Soskic: New government to take faster reform steps
04. May 2012. | 07:57
National Bank of Serbia (NBS) Governor Dejan Soskic has stated that Serbia has to prove that it can fulfill its financial obligations on a regular basis, adding that the new government needs to take faster reform steps
National Bank of Serbia (NBS) Governor Dejan Soskic has stated that Serbia has to prove that it can fulfill its financial obligations on a regular basis, adding that the new government needs to take faster reform steps.
He expressed belief that the pressures on the exchange rate are of a temporary character i.e. until the establishment of a new government and its necessary reform steps, which should lead to a positive revision of the arrangement with the International Monetary Fund (IMF) and solid fiscal consolidation of the country in the middle term.
Soskic noted that Serbia's inflation in March reached 3.2 percent on the annual level thus staying within the target inflation.

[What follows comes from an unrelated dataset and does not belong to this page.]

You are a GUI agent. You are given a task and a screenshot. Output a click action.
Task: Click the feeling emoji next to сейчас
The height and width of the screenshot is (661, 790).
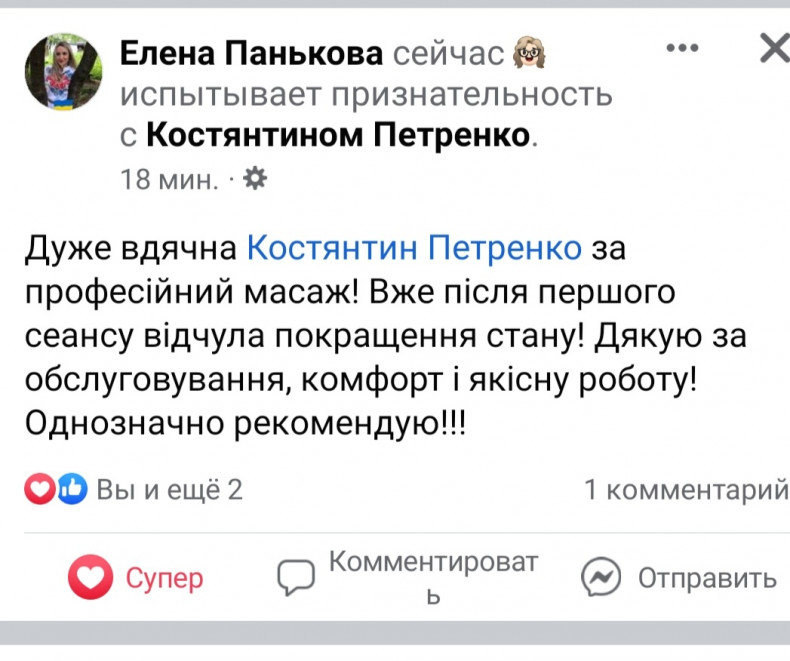pos(529,54)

“We expect a slight drop in April, and a minor inflation increase in May with the arrival of a new agricultural season but within the domain of the target inflation,” the NBS governor said in an interview for Belgrade daily Vecernje Novosti.

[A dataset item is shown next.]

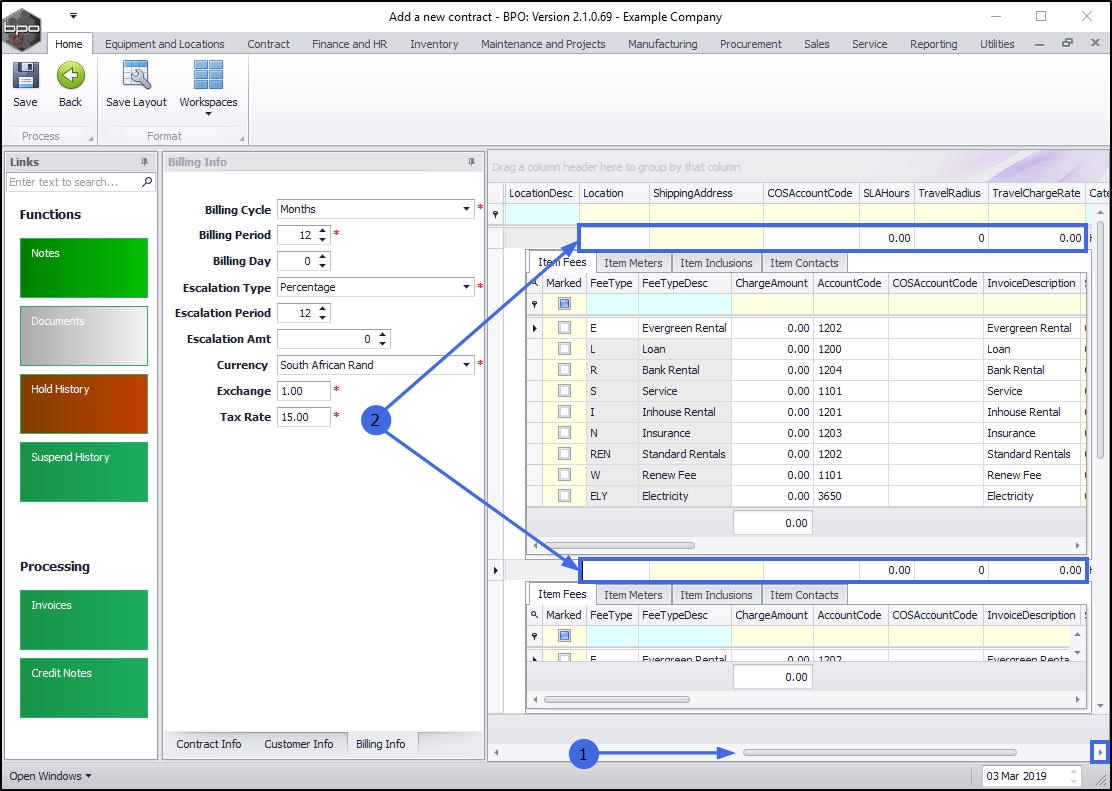Mark the Electricity fee row checkbox
The image size is (1112, 791).
pos(564,496)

“The recent measure of careful reduction in the mandatory foreign currency reserves were aimed at stabilization of inflation in the coming quarter, reduction of depreciation in the foreign exchange market, encouragement of long-term bank funding, and partial reduction in bank funding costs,” Soskic said.
He underlined that the depreciation in the foreign exchange market is conditioned by the absence of positive revision of the arrangement with the IMF, withdrawal of certain investors from Serbia, and uncertainty conditioned by the current political situation.
The country's public debt needs to stop growing as soon as possible, and the budget deficit should be reduced to the framework of the arrangement with the IMF, Soskic underlined.
For this reason, the NBS interventions in the foreign exchange market have intensified since the beginning of the year selling a total of EUR 708.5 million on the foreign market in order to alleviate pressures on the exchange rate, which could result in higher inflation and greater financial instability of the county, he said.